Uno de los nombres más destacados en dar un paso al costado fue Héctor Armando Salinas Olivares, funcionario de carrera con casi una década de servicio en el máximo tribunal, quien presentó su renuncia formal y pública, acompañada de un emotivo y crítico mensaje en redes sociales.
Una despedida que se volvió viral
A través de su cuenta en X (antes Twitter), Salinas escribió:
“Fueron 10 años en los que serví a mi país con muchísimo orgullo y dedicación, y nadie me puede quitar eso”.
El mensaje rápidamente generó miles de reacciones, no solo por su tono emotivo, sino por su clara carga política. En un hilo de despedida, agradeció a sus colegas, en particular al ministro Javier Laynez Potisek y a su mentor personal, Alfredo Narváez Medécigo.
Sin embargo, lo que más resonó fue su frase final:
“Nuestra democracia está herida y de gravedad.
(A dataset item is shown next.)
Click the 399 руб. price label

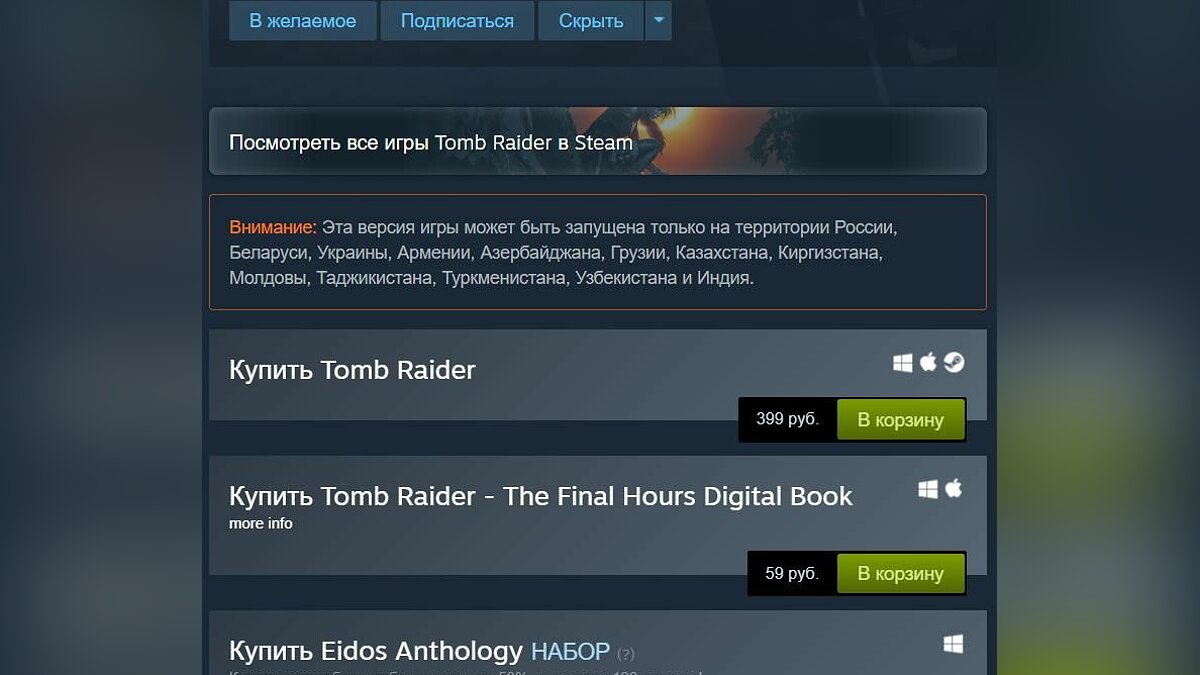pos(788,419)
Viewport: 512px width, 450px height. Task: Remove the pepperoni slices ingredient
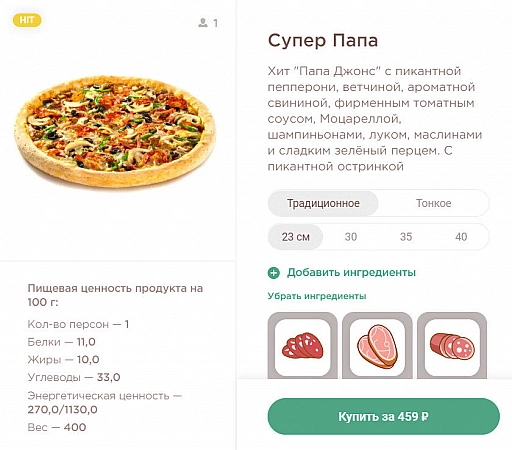pyautogui.click(x=303, y=346)
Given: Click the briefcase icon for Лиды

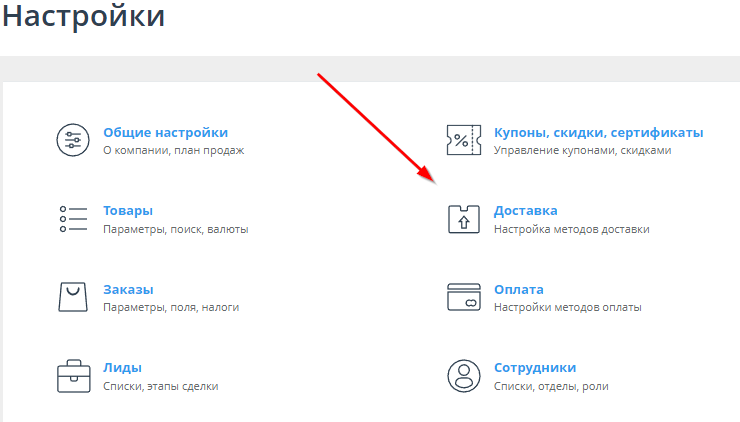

Tenemos el deber de reconstruir y seguir luchando”.
Contexto: elecciones judiciales bajo la lupa
La elección del pasado 1 de junio fue la primera en la que se sometieron a voto popular múltiples cargos dentro del Poder Judicial, en un proceso impulsado por el nuevo gobierno y duramente cuestionado por expertos, académicos y organizaciones de la sociedad civil.
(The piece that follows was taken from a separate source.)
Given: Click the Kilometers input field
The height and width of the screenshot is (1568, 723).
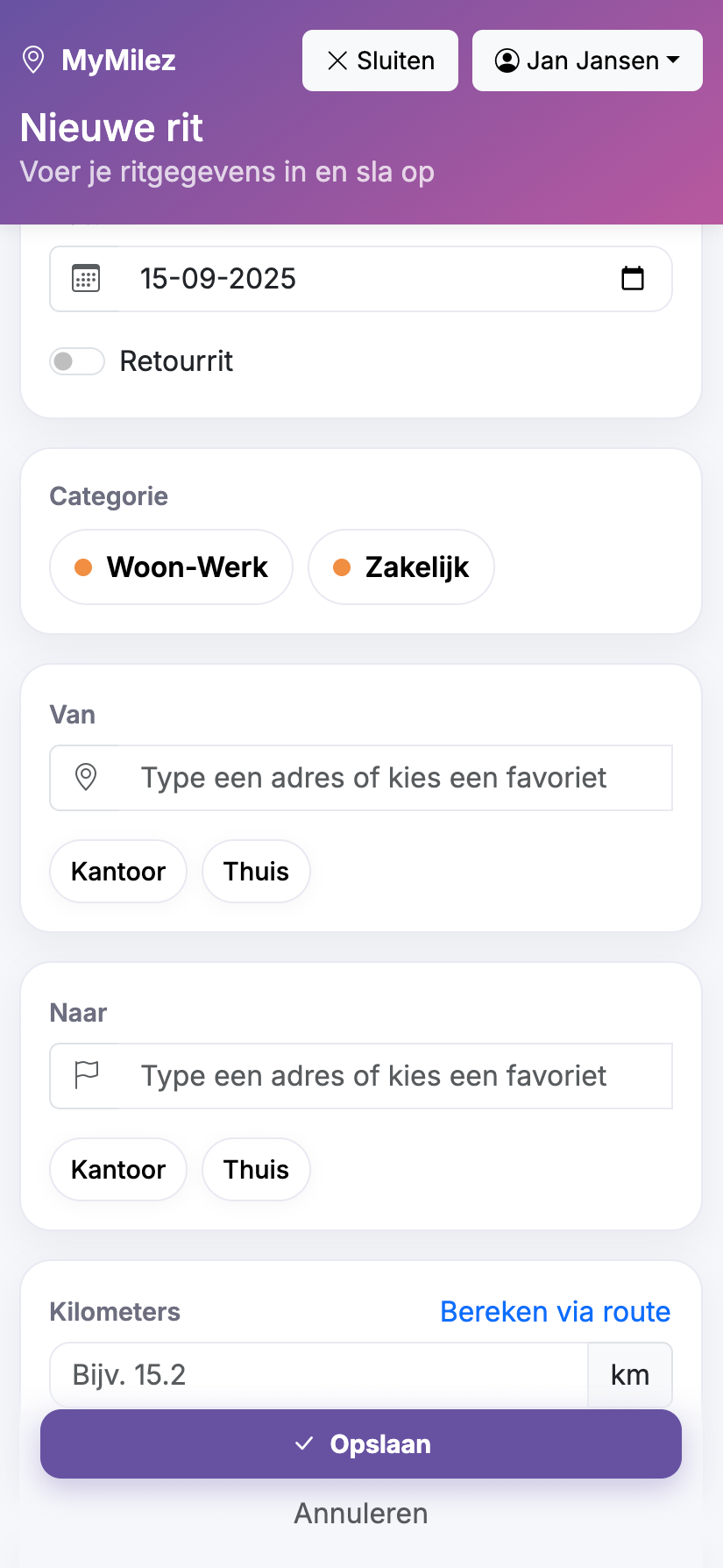Looking at the screenshot, I should pyautogui.click(x=315, y=1374).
Aunque el objetivo era democratizar el sistema judicial, la jornada estuvo marcada por una baja participación, denuncias de irregularidades y acusaciones de intervención del Ejecutivo.
Impacto institucional
La renuncia de Salinas Olivares marca una señal de tensión interna en la Corte, reflejo de una división creciente entre funcionarios de carrera y la nueva visión que el Ejecutivo busca implementar en el Poder Judicial.
Por ahora, la SCJN no ha emitido un posicionamiento oficial sobre su salida, aunque se prevé que no será la última en medio de un contexto que continúa generando incertidumbre sobre la autonomía de la justicia en México.